Thursday, August 11, 2011

World History Skills

This year I added a section to my World History I syllabus designed to highlight the skills I seek to develop in that course. This is especially important at Shippensburg University, where all freshmen are required to take it, not just for content, but under the heading of "required skills and competencies" specifically for its skill development potential. Here they are:
1.) Global competence – The cultural literacy and habits of mind necessary to work with people from around the world has become a critical aspect of modern education. At Shippensburg University, the world history program is the most important element of developing this skill set.

2.) Communication skills – The 2011 annual survey from the National Association of Colleges and Employers identified written and verbal communication as the skills in which they wished to see the most improvement in their pool of potential employees. World History I is just one of the classes where these are developed at Shippensburg University. You can never get too much.

3.) Symphonic thinking – Employers also want employees who can recognize patterns and see big pictures. This is one of the key tasks of the historian, and I doubt it’s an accident that when I once did an informal survey of friends to find out what they got from their history courses that was relevant to their lives after graduation, many of them referenced something about learning to organize knowledge.
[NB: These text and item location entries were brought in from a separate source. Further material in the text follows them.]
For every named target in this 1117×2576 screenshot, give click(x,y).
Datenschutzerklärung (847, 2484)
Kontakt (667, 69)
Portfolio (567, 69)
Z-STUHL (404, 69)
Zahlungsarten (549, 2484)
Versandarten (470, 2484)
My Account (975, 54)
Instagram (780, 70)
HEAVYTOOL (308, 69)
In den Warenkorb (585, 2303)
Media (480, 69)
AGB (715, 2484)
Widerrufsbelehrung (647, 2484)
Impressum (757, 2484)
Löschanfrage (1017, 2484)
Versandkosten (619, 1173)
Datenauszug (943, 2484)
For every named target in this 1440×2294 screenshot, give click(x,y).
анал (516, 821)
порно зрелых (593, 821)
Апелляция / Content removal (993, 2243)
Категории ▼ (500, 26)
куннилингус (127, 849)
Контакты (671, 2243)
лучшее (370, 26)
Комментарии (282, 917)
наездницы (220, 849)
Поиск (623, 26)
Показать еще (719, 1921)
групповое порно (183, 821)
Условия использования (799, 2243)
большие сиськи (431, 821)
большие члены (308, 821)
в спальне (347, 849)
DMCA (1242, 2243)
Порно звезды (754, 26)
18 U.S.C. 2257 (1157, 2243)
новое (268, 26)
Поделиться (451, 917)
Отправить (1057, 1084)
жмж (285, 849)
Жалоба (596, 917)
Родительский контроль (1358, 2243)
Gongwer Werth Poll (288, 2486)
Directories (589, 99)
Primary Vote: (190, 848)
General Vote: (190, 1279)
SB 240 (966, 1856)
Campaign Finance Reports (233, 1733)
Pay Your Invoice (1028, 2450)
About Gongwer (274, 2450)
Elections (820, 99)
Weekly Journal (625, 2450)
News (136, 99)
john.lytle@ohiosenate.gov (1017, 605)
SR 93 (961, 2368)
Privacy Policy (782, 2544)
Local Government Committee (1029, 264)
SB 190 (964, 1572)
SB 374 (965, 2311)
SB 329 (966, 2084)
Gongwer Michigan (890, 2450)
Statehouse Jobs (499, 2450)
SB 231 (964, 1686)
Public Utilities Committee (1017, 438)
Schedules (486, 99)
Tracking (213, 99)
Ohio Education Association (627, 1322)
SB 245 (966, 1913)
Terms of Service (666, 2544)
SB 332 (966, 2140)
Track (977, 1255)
4.) Reading for learning – This refers to the ability to determine the main points of a text and understand it thoroughly in as efficient a manner as possible. Our readings of Crone will be important to developing this skill early, before we begin reading sometimes archaic-sounding primary sources and occasionally scholarly articles.

5.) Considering evidence – An important part of reasoning is the consideration of evidence to see what we can learn from it, as well as how pieces of evidence can be combined to form larger arguments. This is the most important skill for historians, and so this class is a useful place to develop it.

6.) Attention to detail – Life is more than just details, but details still matter. Have you used appropriate detail in making your case in your paper or discussion? Are your citations and formatting correct?